Tuesday, 29 May 2018

Ceisteanna - Questions - Priority Questions

Hospital Beds Data

5:05 pm

Photo of Simon HarrisSimon Harris (Wicklow, Fine Gael) | Oireachtas source

I thank Deputy Donnelly for the question. As the Deputy knows, the Government committed to undertaking a health service capacity review in A Programme for a Partnership Government, and this was published last January. This was the first thorough assessment of capacity needs across the health service for more than a decade. In the following month, 2,600 acute beds and 4,500 social care beds were provided for and fully funded in the national development plan, based on the capacity review findings. This is the first commitment to invest in significant additional bed capacity in many years and replaces a trend whereby, even before the troika were in town, we were reducing the number of acute hospital beds in this country.

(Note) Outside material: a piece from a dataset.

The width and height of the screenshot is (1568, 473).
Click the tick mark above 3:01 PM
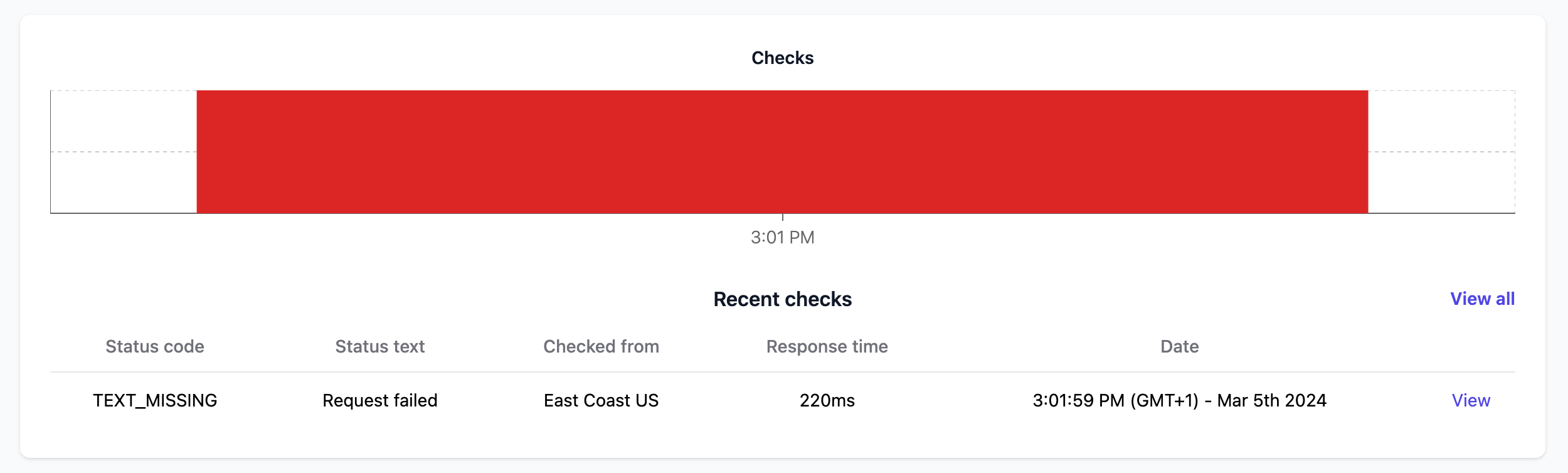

The review process was robust. It was led by a high level steering group and drew on significant stakeholder engagement and available international and national evidence. Its methodology and findings were then validated by an international peer review group. The projections were based on examining current demand for services and projecting forward on the basis of demographic and other demand factors. The analysis also took account of the potential impact of health and well-being initiatives, a shift in the provision of certain care services from the acute to the community sector and productivity improvements in our hospitals. We all know that major improvements in these areas are needed and outlined in our Sláintecare report, and it is important that capacity is planned around a new model of service delivery and not the current one. I think we agree that if we just increase the bed capacity and do not reform the model of care, the beds will just fill up and we will not manage to create the health service we need to.

The ESRI report referred to, which was funded by my Department, is a valuable addition to our knowledge base for health policy. It contains projections of future demand for health services but does not contain any projections for capacity such as acute beds. The ESRI methodology also takes no account of future changes in models of care or in productivity improvements. It is not possible therefore to get from the ESRI model a figure comparable to the 2,590 in the capacity review report. The baseline projections for demand in both reports, however, are broadly aligned across the range of services examined. I should point out that the ESRI sat on the steering group for the bed capacity review that said we needed 2,590 more acute hospital beds.

I have stated before that I do not believe that capacity increases alone will bring improvements in our health services, but the national development plan investment programme must be matched with a programme of reform to deliver real change. To that end, work on a Sláintecare implementation plan is advancing in my Department and I expect to bring these proposals to Government in the coming weeks.